The below example is super simple; it reads data from an Excel spreadsheet and writes the data to standard out. Instead of printing data to standard out, you could of course do something more interesting like read data from a client-provided Excel spreadsheet, write the data out to YAML files, and use those files to populate HTML email templates built with Nanoc (i.e. what I used Roo for).

We start by opening the spreadsheet and setting the default worksheet we want to work with using the Excel.new class method. Then the sheets property gives us access to all the worksheets in the spreadsheet in an array. The sample spreadsheet has only one worksheet, so we set the default worksheet to the first worksheet in the array using sheets[0].

Next we create a hash of the column position and the header names to make it somewhat easier to work with the data. This hash will let us ask for data from the fields/columns in each row using the column headings from the first row. We can then iterate over all the rows in the spreadsheet using first_row and last_row methods. We iterate over the number of rows in the spreadsheet passing the row block variable to the row method, which returns an array of all the columns in the row. We use the headings hash we created earlier to access the columns by the heading name, and finally, we print the data to standard out.

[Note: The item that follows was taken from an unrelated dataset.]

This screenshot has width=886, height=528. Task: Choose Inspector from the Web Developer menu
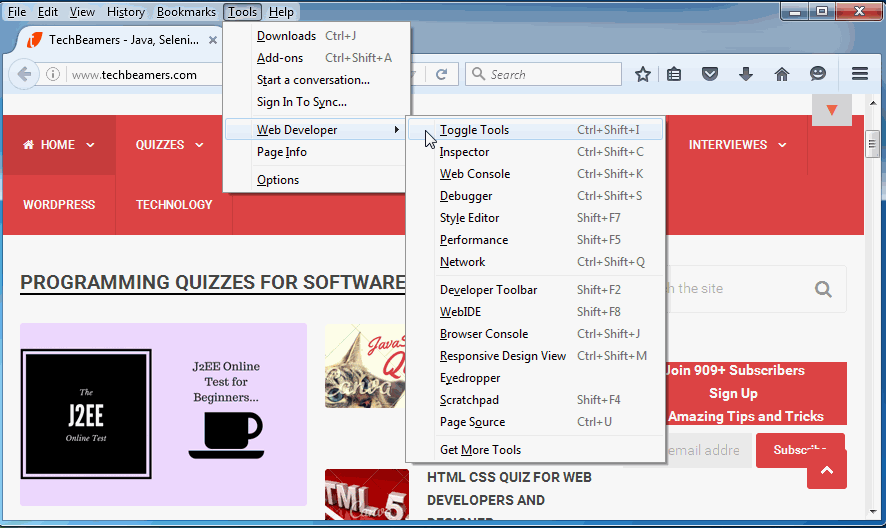(464, 152)
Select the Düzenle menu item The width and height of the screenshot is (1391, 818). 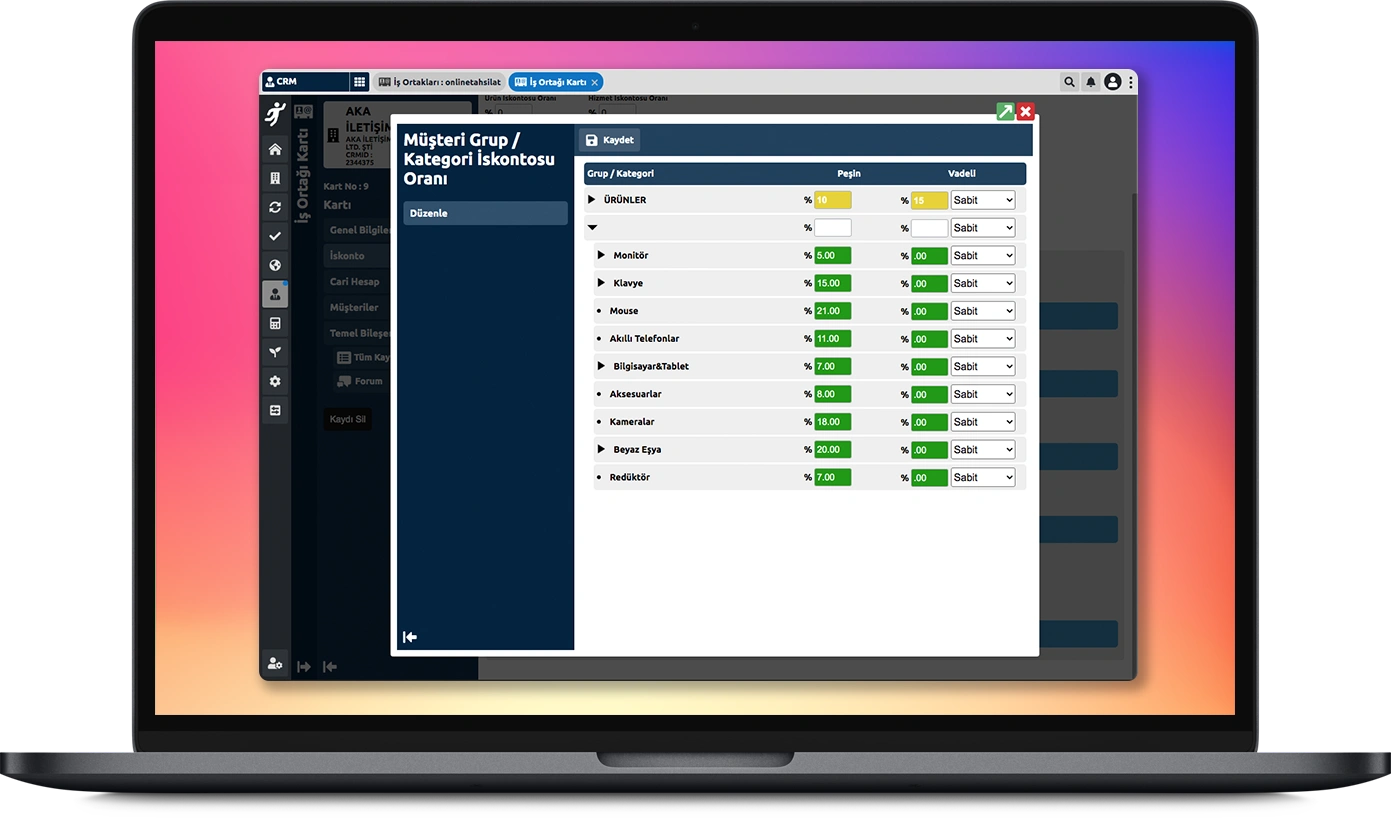pyautogui.click(x=485, y=213)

References and Further Reading

  • Roo. Retrieved October 10, 2011.
    The project home page on RubyForge. There's a nice walkthrough of many of the methods and properties provided by Roo, and there is a similar reading data from a spreadsheet and printing the data to standard out example, though it's implemented in a slightly different way. There is also a discussion about cell data types, formulas, and writing data to Google Doc spreadsheets. The most detailed discussion on using Roo.
  • ruby-roo | Google Groups. Retrieved November 13, 2011.
    Google group for support using Roo. There's a lot of a good information here, so if you're having trouble with Roo, you can browse/search the archive, or post your own question. Preymesser, the gem author is active on the list.
  • roo-1.2.3 Documentation. Retrieved November 10, 2011.
    The Roo API documentation. Check here for more detailed information on the methods and properites provided by Roo.
  • Documentation spreadsheet 0.6.5.9. Retrieved November 13, 2011.
    Project home page for the spreadsheet gem, an alternate gem for working with Excel spreadsheets (support for Open Office and Google Doc spreadsheets is not yet available).
  • Mullet, David. RUBY ON WINDOWS. Retrieved November 15, 2011.
    David Mullet's blog on using Ruby on the Windows platform. A lot of great code samples for doing various tasks with Microsof Word, Excel, Outlook, etc. Has a short post on using Roo to read Excel spreadsheets, but also has a number of posts on using Win32OLE to work with Excel. Win32OLE comes with Ruby as of version 1.8, though it is not included if you're on Linux.
  • Sulc, David. Using Ruby and Win32OLE to manipulate Excel. Retrieved November 10, 2011.
    The first in a series of posts using Win32OLE to work with Excel documents. Along with Mullet's blog, we can see that Win32OLE provides more funcationality than Roo, but the big drawback is that you have to be on Windows for it to work (though there are some options like Wine if you are on Linux).